第3回に登場するのは、今季神宮のマウンドに帰ってきた田和廉(教3=東京・早実)。昨年春の鮮烈デビューから1年半。今夏のオープン戦でトミー・ジョン手術(TJ手術)からの復帰登板を果たすと、今季は早くも守護神の座を確保し、ケガの影響を感じさせない好投を続けている。伝統の一戦を前に、ケガからの復帰過程や、今シーズンの手ごたえ、早慶戦への意気込みなどについて伺った。
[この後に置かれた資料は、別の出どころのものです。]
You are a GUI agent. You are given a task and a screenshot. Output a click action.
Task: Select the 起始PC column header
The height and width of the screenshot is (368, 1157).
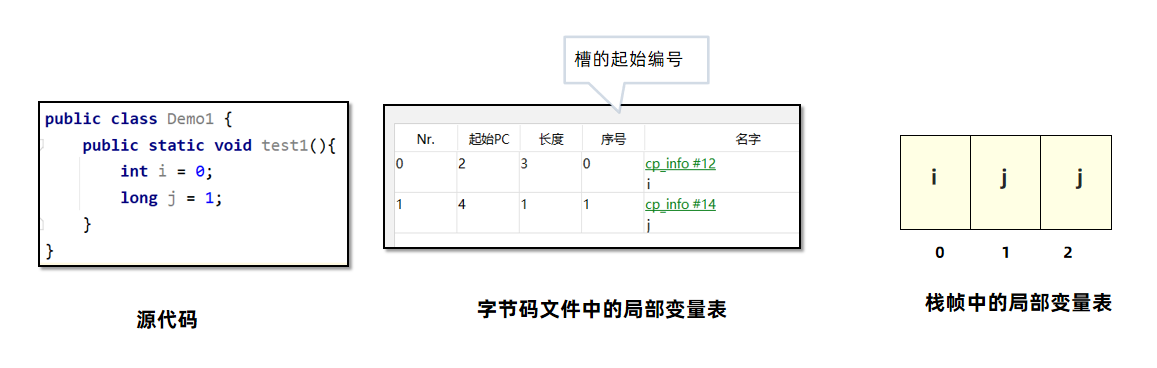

※この取材は10月25日にオンラインで行われたものです。
好きな投手はポール・スキーンズとマッカラーズjr.
――自己紹介をお願いします
田和廉です。小学校2年生の頃から野球を始めまして、中学までは地元の京都で軟式野球のクラブチームに所属していました。高校進学する時に上京して早稲田実業に入って、そのまま早稲田大学に進学しました。
――ご自身の持ち味は
自分としては、色々な投球の幅があるっていうのが1番の持ち味だと思っています。ストレートで押せる場面は押していきますし、変化球、スライダー、シンカーでかわしていくこともできます。ベースを元々横に大きく使うのが得意だったんですけど、ストレートの強さが出てきて、(ゾーンを)縦にも使えるようになってきたことが最大の持ち味かなと思います。
――好きな選手、参考にしている選手は
自分が好きな選手は、最近だとポール・スキンーズ(MLBパイレーツ)です。それと、今年はあんまり投げていないんですけど、マッカラーズjr.(MLBアストロズ)が自分のフォームと似ている部分があったので、参考にはしています。日本の選手だと、昔の投手になりますが、伊藤智仁選手(現ヤクルト投手コーチ)が一番好きです。フォームや変化球を色々参考にしていて、よく動画を見ています。
――野球部で仲の良い選手は
プライベートでもよく会う選手は4年生の鹿田泰生さん(商4=東京・早実)が、早実の先輩ということもあって、ご一緒することが多いですね。練習とかもよく一緒にキャッチボールしたり、フォームのことを色々聞いたり聞かれたりっていう関係です。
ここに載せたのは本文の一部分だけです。